InfoBionic has entered into an agreement with Mayo Clinic to incorporate its extensive know-how in cardiac patient monitoring, AI-ECG, and virtual telemetry to optimize and build upon its existing monitoring platform. The collaboration aims to enhance InfoBionic’s current proprietary AI algorithms and analytics capabilities to provide more personalized and predictive insights to both patients and clinicians. In addition, the agreement will help augment current development efforts in virtual cardiac telemetry to enable a seamless cardiac monitoring continuum of care from hospital to home. Press release. 

QIAGEN and Myriad Genetics announced a new master collaboration agreement to develop companion diagnostic tests in the field of cancer. The partnership aims to deliver innovative services and products to pharmaceutical companies, enabling the development and commercialization of proprietary cancer tests for the U.S. clinical market, and providing distributable companion diagnostic test kits for the global market. Press release. 

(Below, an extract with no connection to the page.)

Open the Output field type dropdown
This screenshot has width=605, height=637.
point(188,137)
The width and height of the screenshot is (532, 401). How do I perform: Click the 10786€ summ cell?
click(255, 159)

Georgiamune and Verily announced a strategic partnership to advance novel therapeutics for patients with cancer. The partnership aims to deliver innovative services and products to pharmaceutical companies, enabling the development and commercialization of proprietary cancer tests for the U.S. clinical market, and providing distributable companion diagnostic test kits for the global market. Press release. 

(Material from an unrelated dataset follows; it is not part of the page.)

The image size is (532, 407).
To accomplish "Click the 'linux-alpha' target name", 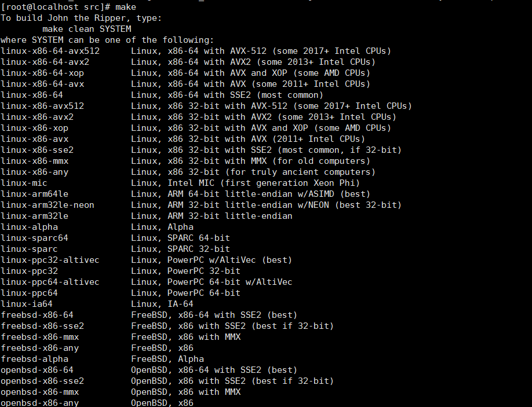I will (x=30, y=227).
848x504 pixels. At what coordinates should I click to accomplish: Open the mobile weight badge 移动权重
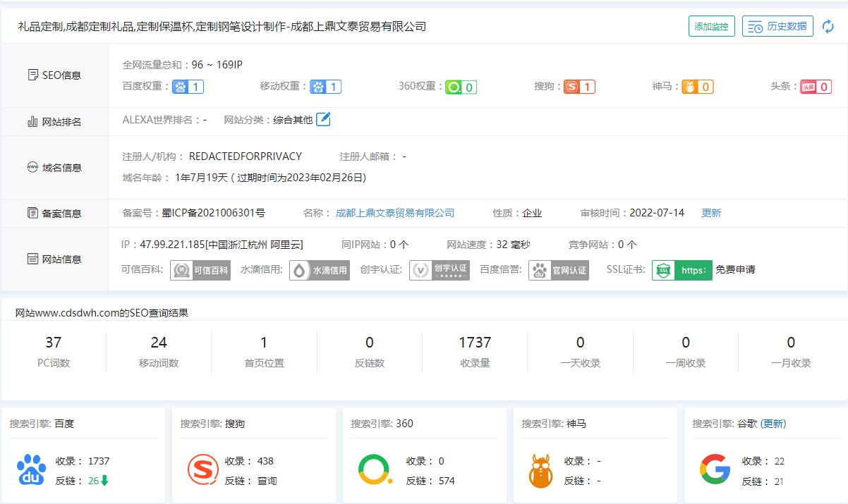tap(326, 87)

Metabolon and Genomics England have collaborated to further characterize hundreds of rare diseases to advance the field of rare disease diagnosis. It is hoped this research collaboration between Metabolon and Genomics England will enable the rapid discovery of novel biomarkers for known rare diseases and uncover disease-causing pathways for many unknown rare diseases. The collaboration will generate metabolomic data for over 7,000 participants from the 100,000 Genomes Project, a landmark project led by Genomics England and NHS England, which sequenced 100,000 whole genomes from NHS patients affected by rare conditions and cancer. Press release.